»»

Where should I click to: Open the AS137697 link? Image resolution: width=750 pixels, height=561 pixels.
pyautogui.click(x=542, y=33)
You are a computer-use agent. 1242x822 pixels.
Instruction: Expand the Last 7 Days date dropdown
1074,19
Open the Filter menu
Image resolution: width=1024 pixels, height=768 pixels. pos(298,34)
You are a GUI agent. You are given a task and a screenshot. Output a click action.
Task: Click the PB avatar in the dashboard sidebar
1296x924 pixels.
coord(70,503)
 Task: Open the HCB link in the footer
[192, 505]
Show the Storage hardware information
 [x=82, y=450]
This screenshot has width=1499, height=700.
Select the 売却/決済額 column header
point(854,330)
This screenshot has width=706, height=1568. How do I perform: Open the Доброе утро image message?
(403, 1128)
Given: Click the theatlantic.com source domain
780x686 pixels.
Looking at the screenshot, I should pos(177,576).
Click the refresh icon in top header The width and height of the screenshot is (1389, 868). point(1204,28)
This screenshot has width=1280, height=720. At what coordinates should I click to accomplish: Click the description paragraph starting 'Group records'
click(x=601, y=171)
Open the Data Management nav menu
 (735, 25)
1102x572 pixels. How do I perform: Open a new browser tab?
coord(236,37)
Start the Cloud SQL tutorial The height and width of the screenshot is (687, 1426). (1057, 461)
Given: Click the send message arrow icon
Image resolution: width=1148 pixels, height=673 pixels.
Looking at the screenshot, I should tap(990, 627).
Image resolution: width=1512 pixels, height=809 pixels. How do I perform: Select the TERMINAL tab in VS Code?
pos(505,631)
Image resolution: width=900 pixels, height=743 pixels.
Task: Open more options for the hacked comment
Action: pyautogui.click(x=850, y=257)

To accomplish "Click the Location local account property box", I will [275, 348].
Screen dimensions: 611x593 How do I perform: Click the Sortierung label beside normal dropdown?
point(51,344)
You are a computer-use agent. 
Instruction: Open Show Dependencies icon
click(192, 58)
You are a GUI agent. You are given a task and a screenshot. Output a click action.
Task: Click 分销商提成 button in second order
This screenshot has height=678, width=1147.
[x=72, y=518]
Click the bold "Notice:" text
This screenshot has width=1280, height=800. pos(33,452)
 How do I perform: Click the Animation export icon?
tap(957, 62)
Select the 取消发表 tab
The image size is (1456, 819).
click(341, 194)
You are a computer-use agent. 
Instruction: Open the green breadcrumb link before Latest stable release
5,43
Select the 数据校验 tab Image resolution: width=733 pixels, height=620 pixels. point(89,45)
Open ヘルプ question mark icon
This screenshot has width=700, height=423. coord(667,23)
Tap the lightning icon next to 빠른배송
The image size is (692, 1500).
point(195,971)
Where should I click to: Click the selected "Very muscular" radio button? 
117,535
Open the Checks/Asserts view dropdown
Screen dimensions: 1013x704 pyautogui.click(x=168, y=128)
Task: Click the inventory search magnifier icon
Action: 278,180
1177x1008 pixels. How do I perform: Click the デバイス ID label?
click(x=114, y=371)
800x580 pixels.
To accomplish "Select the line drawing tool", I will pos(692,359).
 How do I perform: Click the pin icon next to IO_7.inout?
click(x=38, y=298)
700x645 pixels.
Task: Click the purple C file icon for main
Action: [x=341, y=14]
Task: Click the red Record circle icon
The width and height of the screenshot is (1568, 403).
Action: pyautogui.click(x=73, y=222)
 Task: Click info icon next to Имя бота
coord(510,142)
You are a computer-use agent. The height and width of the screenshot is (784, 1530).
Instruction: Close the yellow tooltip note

««

All lines that include the word "will" must be copied from the material above.

To accomplish "Click the Location local account property box", I will [275, 348].
To accomplish "Select the line drawing tool", I will pos(692,359).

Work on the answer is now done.